İstemek...

Can dostum Pürlen, arada sırada, insanı yerden yere vuran yazılar döktürür. Bazıları Cumhuriyet'te de yayınlanan bu yazıların son örneğini, geçen gün okuttu bana. Üzerinde epeyce düşündük, konuştuk, ağlaştık ve bolca küfrettik. Bakalım sizde ne tür duygular yaratacak? Sadece kadınlar değil, erkekler de, hatta belki özellikle de erkekler okusunlar lütfen:

İSTEMEK

Dizi sahnesi:
Esas kız esas oğlanın evinde ağlamaktadır.
Esas oğlan kızın hıçkırıklar içerisindeki hali karşısında biraz sevgi dolu, biraz da çaresizdir. Ağlamaktan yorgun düşerek kanepede uyuyakalan kızın önce başını ve yüzünü okşayacak, ardından da onu kucaklayarak yatağına götürecektir.
Yarı uykulu yarı baygın kız, yatakta yalnız kalmak istemez ve kendisini yatağa uzatan çocuğun eline son kalan gücü ile sarılıp yalnız kalmak istemediğini söyler.
Esas çocuk direnmez ve çocuğun elini bırakmadan arkasını dönerek yatan kıza sarılarak, kaşık pozisyonunda yüzünü onun saçları ile boynuna gömerek geceyi hiç kıpırdamadan geçirir.

Yukarıdaki sahne biraz bir diziden biraz da hayallerimden alınmıştır.

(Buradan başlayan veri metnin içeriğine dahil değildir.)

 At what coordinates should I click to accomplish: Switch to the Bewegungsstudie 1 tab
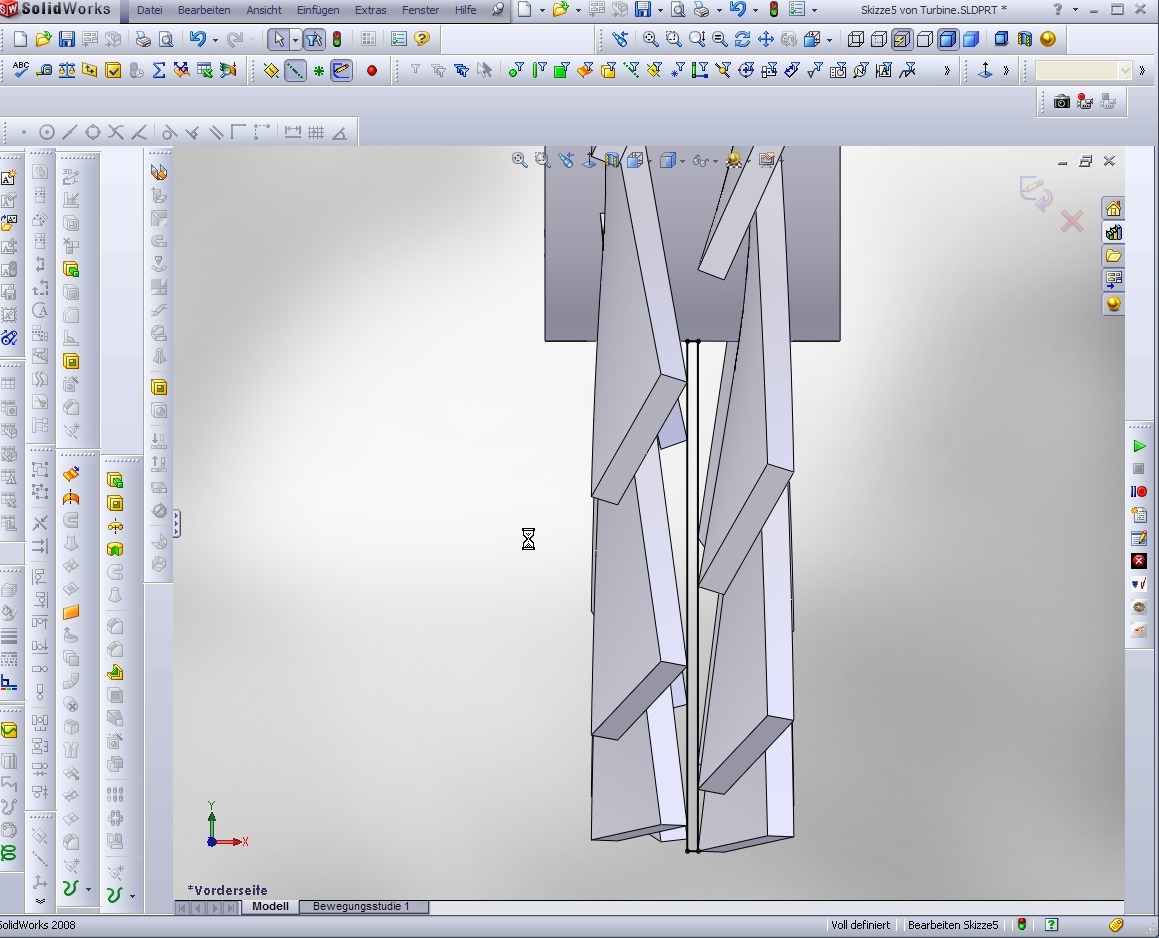(x=361, y=907)
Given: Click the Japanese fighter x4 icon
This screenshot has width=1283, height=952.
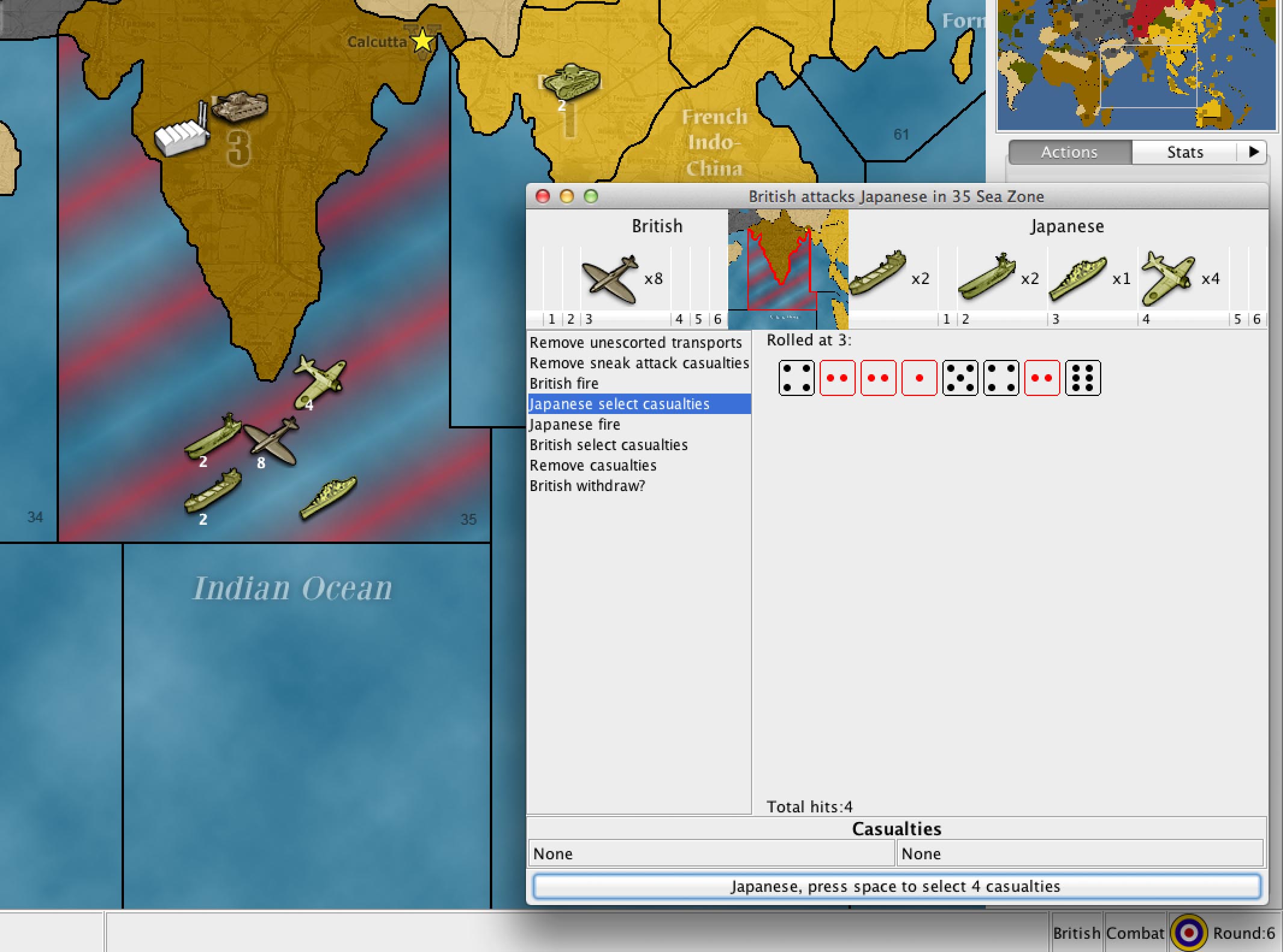Looking at the screenshot, I should point(1167,278).
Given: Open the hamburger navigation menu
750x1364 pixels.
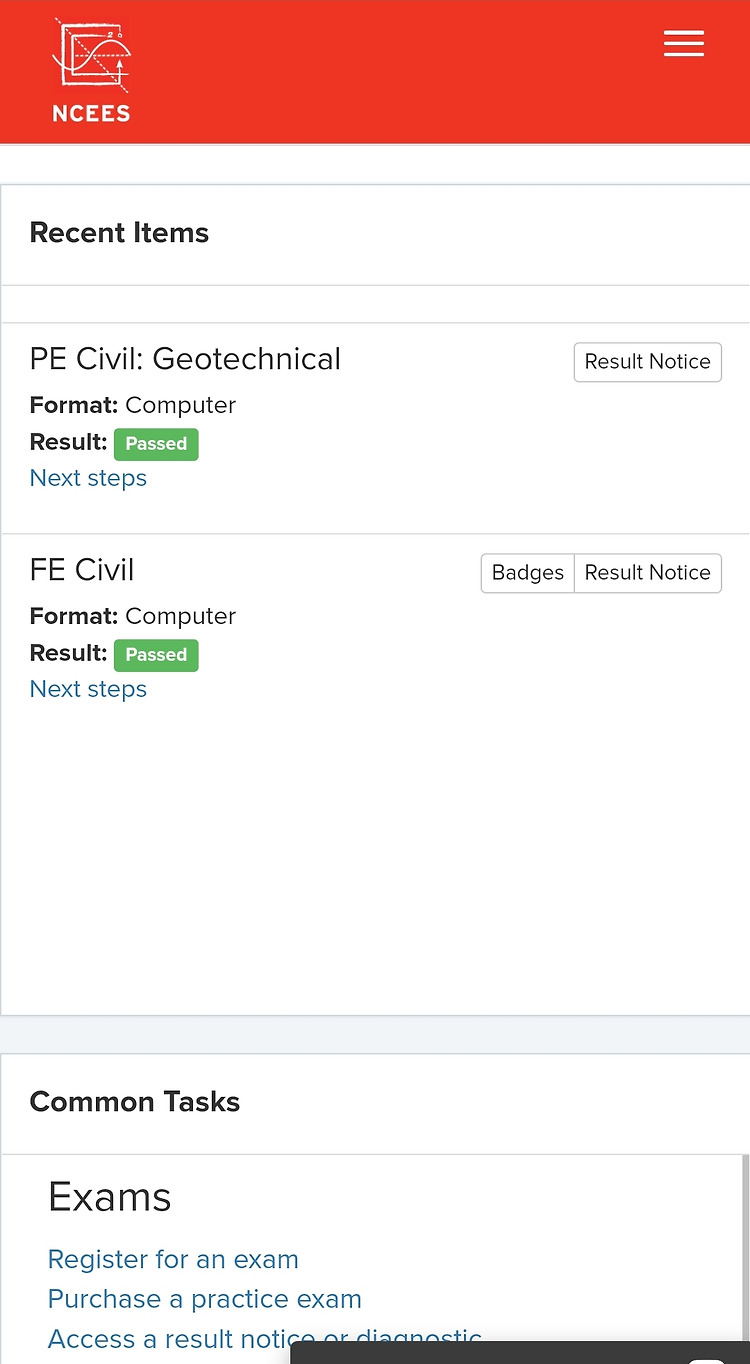Looking at the screenshot, I should [684, 44].
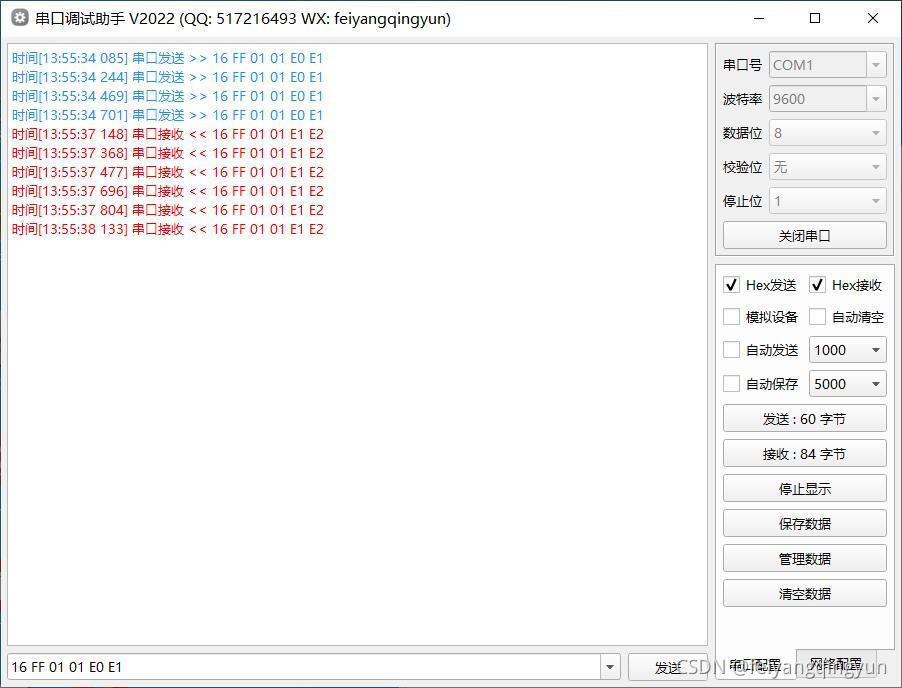Switch to the 网络配置 tab

[838, 665]
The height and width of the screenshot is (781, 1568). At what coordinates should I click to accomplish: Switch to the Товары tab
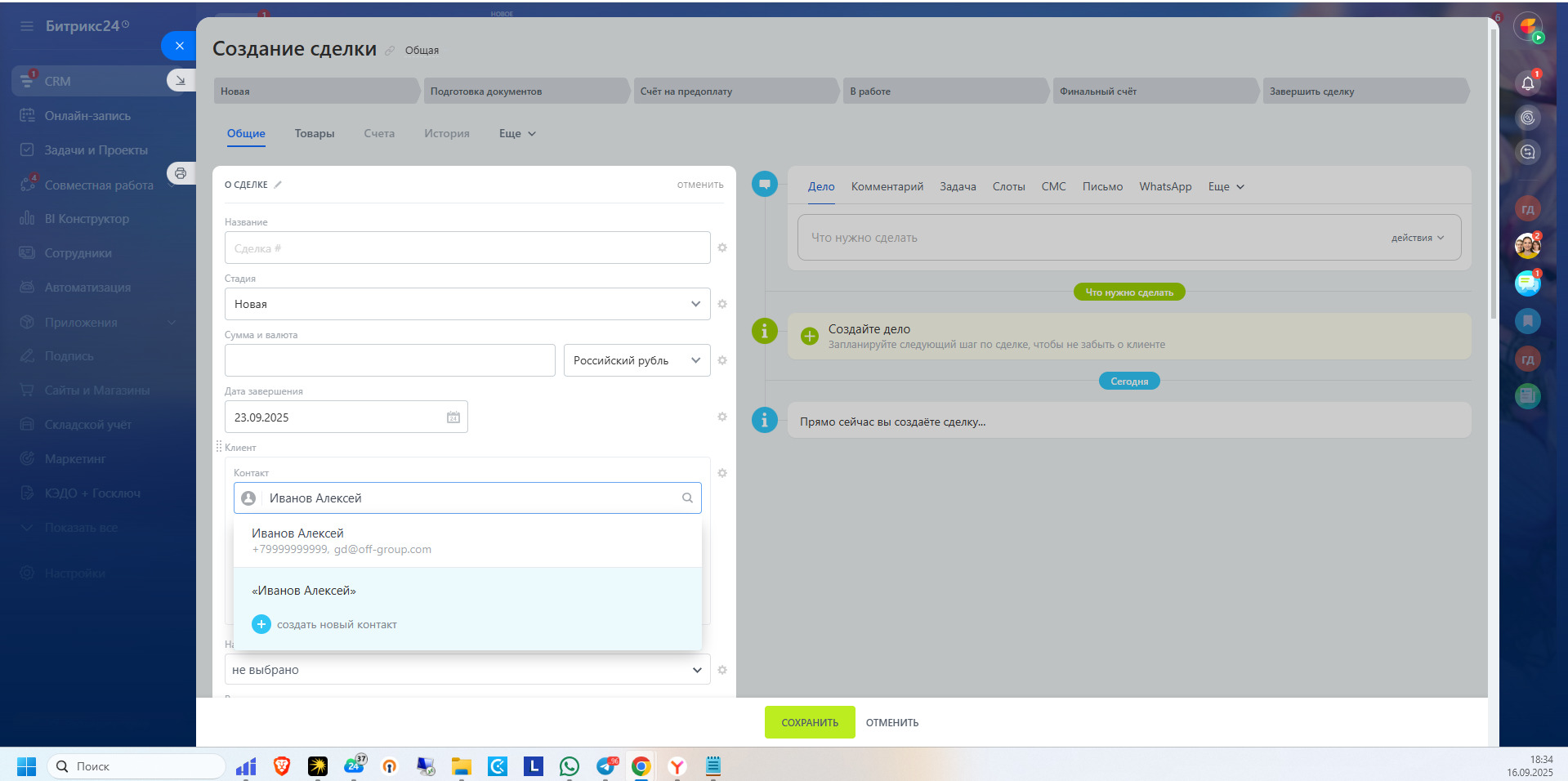pos(315,134)
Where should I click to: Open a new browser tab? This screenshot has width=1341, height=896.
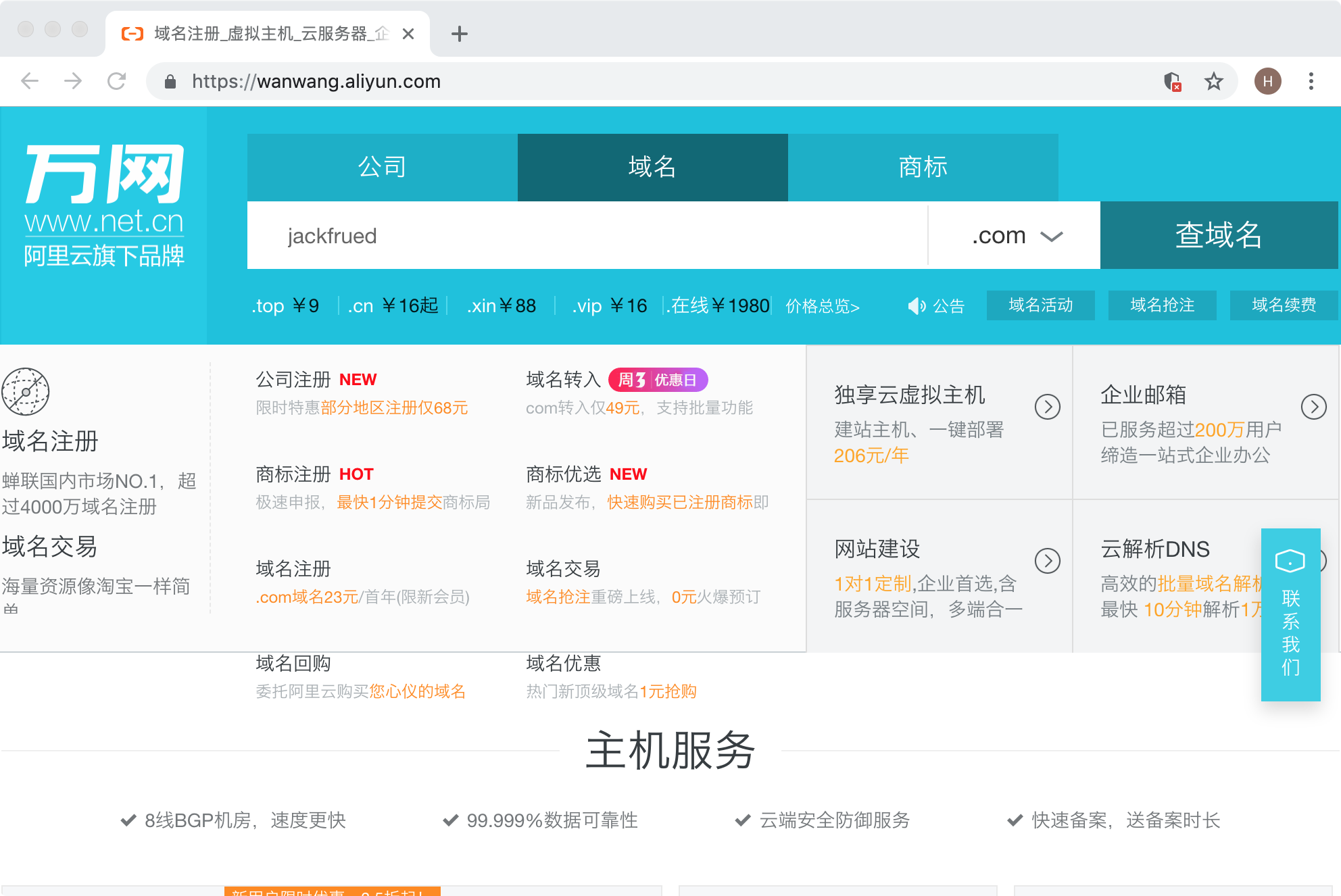click(460, 34)
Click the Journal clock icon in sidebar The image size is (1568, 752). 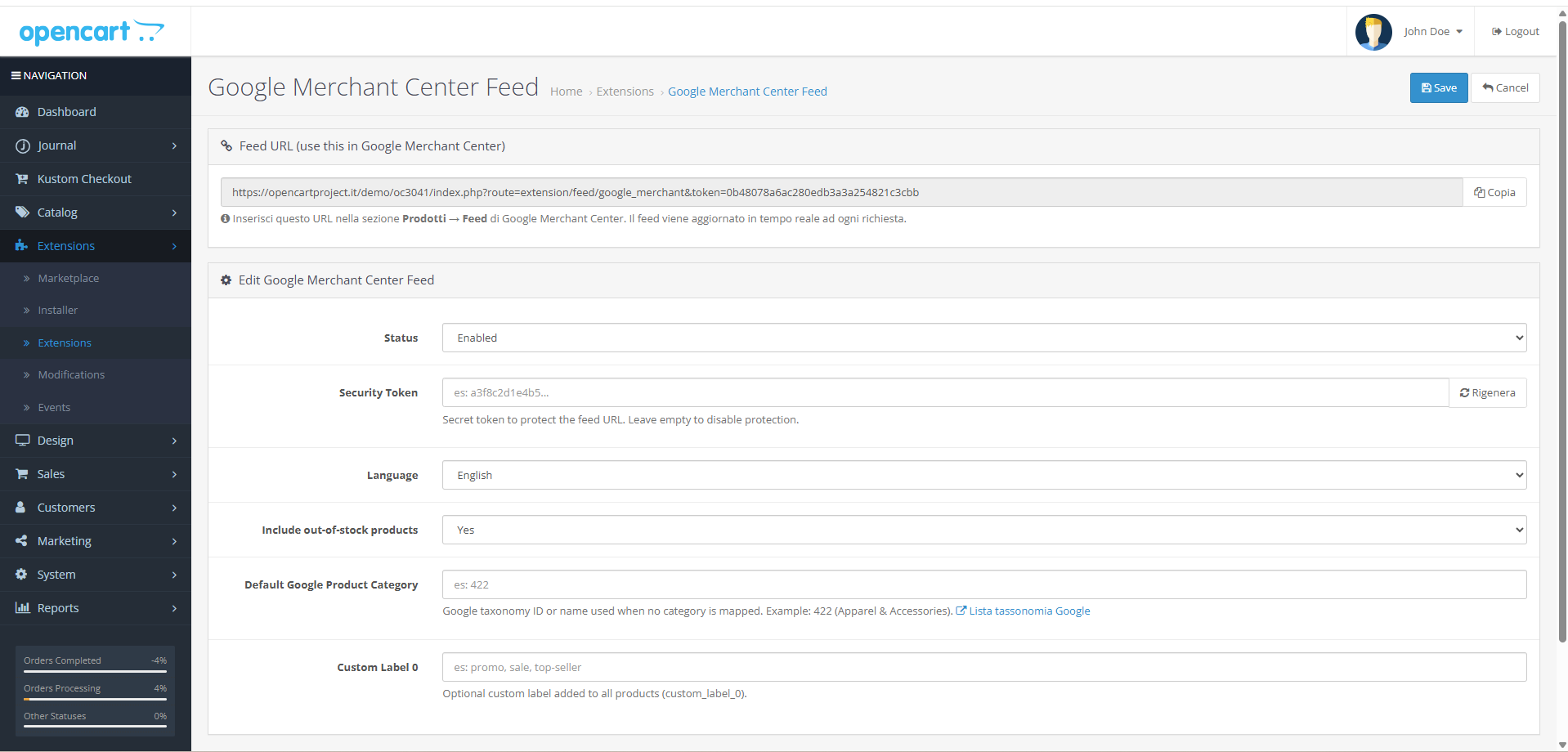22,145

Bu sahneye gözlerimi kapayarak zihnimde uzun uzun baktım.
Evirdim çevirdim, kızın suskunluğunu, savunmasızlığını inceledim.
Sahnenin diğer parçası olarak erkeğin o sırada kızın yorgun baygınlığı karşısında nasıl sakinleştiğini ve yüzündeki şefkati gördüm.

Tam da bu an durdum.

Tarif ettiğim sahnede sevgi, aşk, şefkat, kadın, erkek ve daha birçok şey vardı.
Bir kadın olarak ne kadar uzun süredir yarımın, yarım olduğunu fark ettim.
Canım, neye ağlıyordu ise ağlasın, o kızın yerinde olmak istedi.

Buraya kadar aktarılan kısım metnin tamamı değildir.